>>>

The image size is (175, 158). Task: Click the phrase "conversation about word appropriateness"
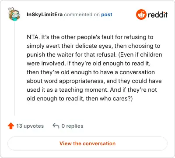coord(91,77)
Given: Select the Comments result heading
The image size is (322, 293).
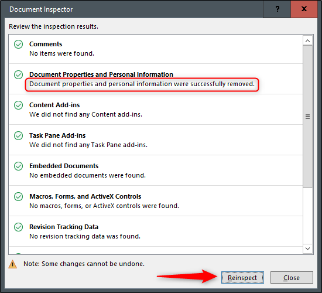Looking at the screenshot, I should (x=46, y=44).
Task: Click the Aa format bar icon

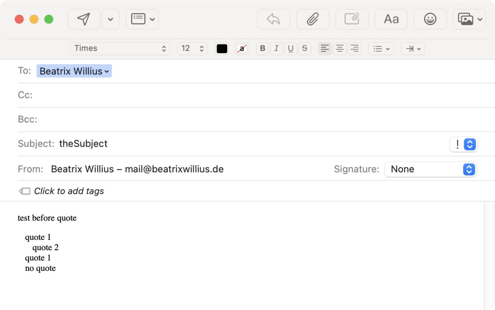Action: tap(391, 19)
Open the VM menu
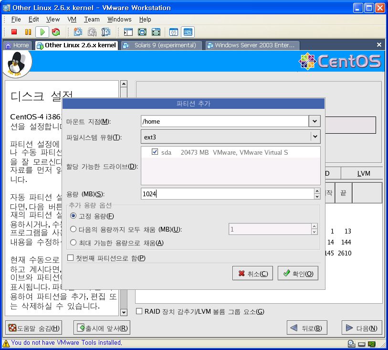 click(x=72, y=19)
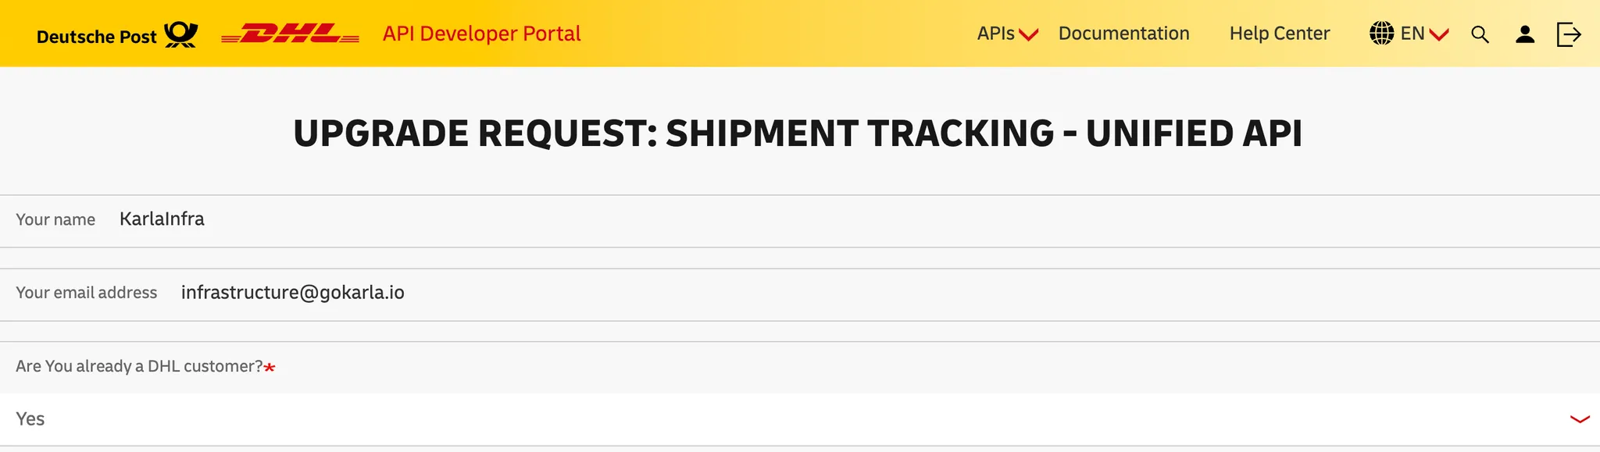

<<<

Rewrite the part of the entries that opens with the line containing "Task: Click the Aa format bar icon" and closes with the last entry, changing "format bar" to "toolbar" and keeping everything else the same. Leave the pictures out of your answer.

→ **Result of the task**
Task: Click the Aa toolbar icon

Action: tap(391, 19)
Open the VM menu
 click(x=72, y=19)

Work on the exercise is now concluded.